「ドクターオニオン 」「六月の雨」 短文随筆の二本立てだよ!
ドクターオニオン
刺激的なオニオンがスープに染み、広がる。
ストライプ模様のあの球体にぎっしりと旨味が詰まっているのだろう。根源的な力さえ感じられる。
「堀りにいきたい、玉ねぎを!」
土の中にどんと眠り、堀り起こすと半分より上を覗かせると思う。自然と土を従えているような存在感もたまらない。スープを一口飲んでしまえば、想像力が掻き立てられるあの代物。
「出汁の旨みこそ、燻し銀よ。あなた、彼に一矢報いたいなら、汁よ。出汁よ!」
生命力のある主婦が声高に発言する姿をぼんやりと想像する。
旨味がある分か、僕のスープの消費はイアン・ソープばりに早い。
口の中は荒い濁流に巻き込まれながらも、オニオン一点に集中している。憎き味の王様、その発祥の地さえも思い込みで埋めてしまいそうだ。悪霊に吸血鬼もよもや相手にならないのだ。
すっかり悦に入り、堪能していると舌を軽く火傷してしまった。
僕は恥じながら病院を探しに出かけた。
六月の雨
六月の雨は連日続く。小さい頃に後部座席で聞いたワイパーの音を自然と思い起こす。溜まった雨水を一斉にはねのけるワイパーに感動を覚えたものだ。
覚える必要もないけれど、眠っていた。それらが浮かび上がることこそ、無常と言えようか。
近所を歩いている時に、ふと目にした赤味の強い紫陽花。
それは雨季の象徴であり、寂寞の対象だ。「寂しさの中で寂しさが美しいと知る」、鬼の小名浜の一節のような存在だ。それと反対に美化されず間もなく、名もなく、消えていく人たちもいる。

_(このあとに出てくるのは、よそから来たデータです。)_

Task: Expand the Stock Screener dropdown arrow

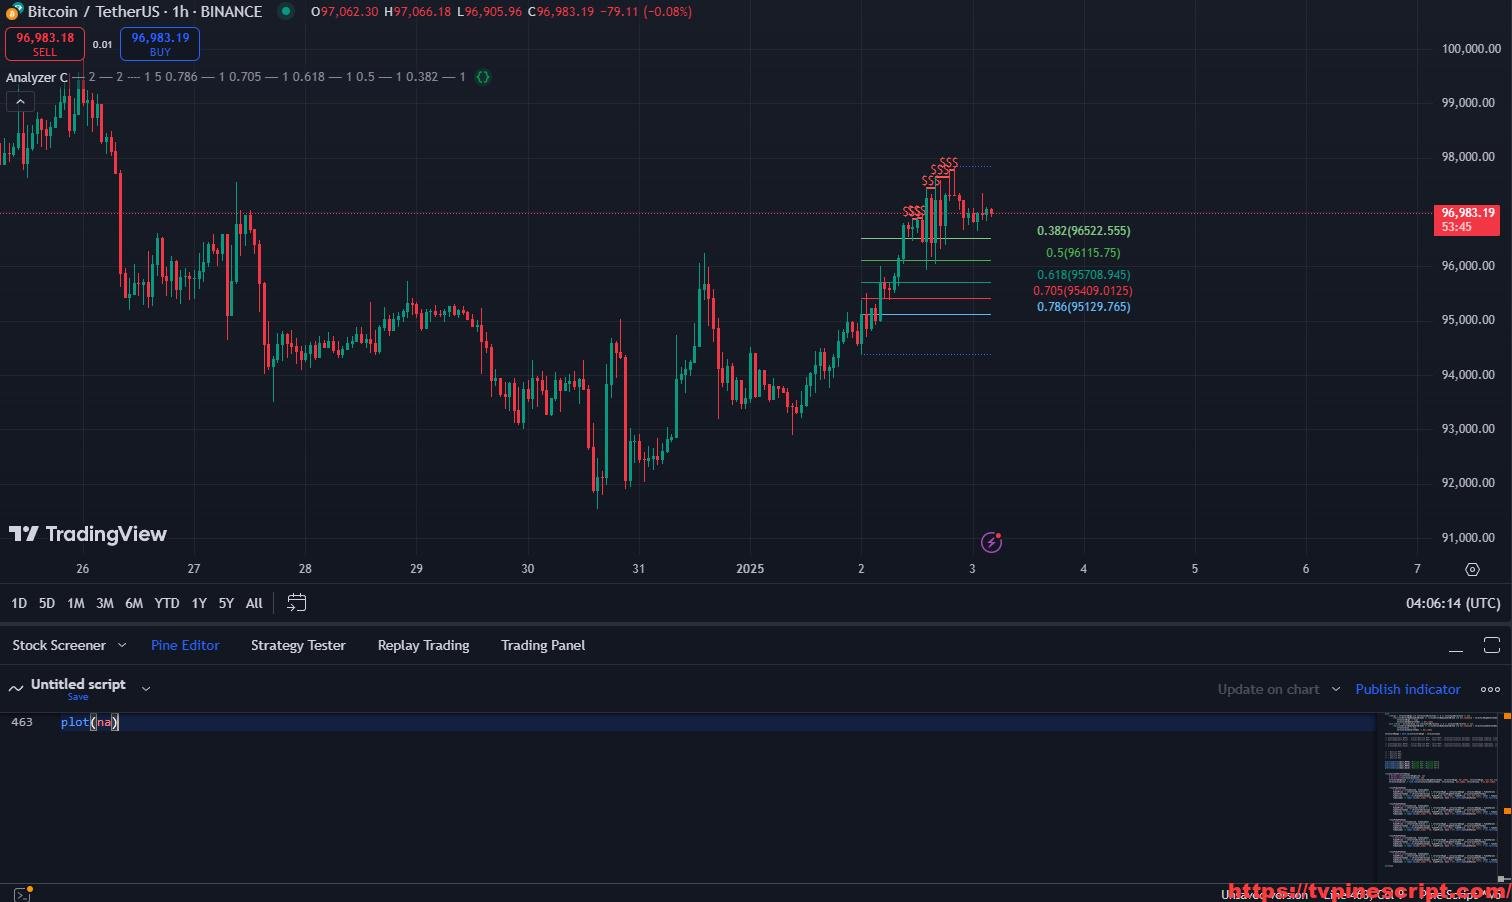Action: click(122, 646)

果たしてそこに憧憬や連綿とした美しさはあるのだろうか。
暗い夜ばかりに心惹かれ、爽快な朝に見向きもせず。作品の対象たるや如何に。いくつもの事象が同時に進行し、表象に現れる頃には混沌としている。
それもこれも、太陽が顔を覗かせない六月のせいだ。
傘を差してはいるものの、横殴りの雨に僕は打たれた。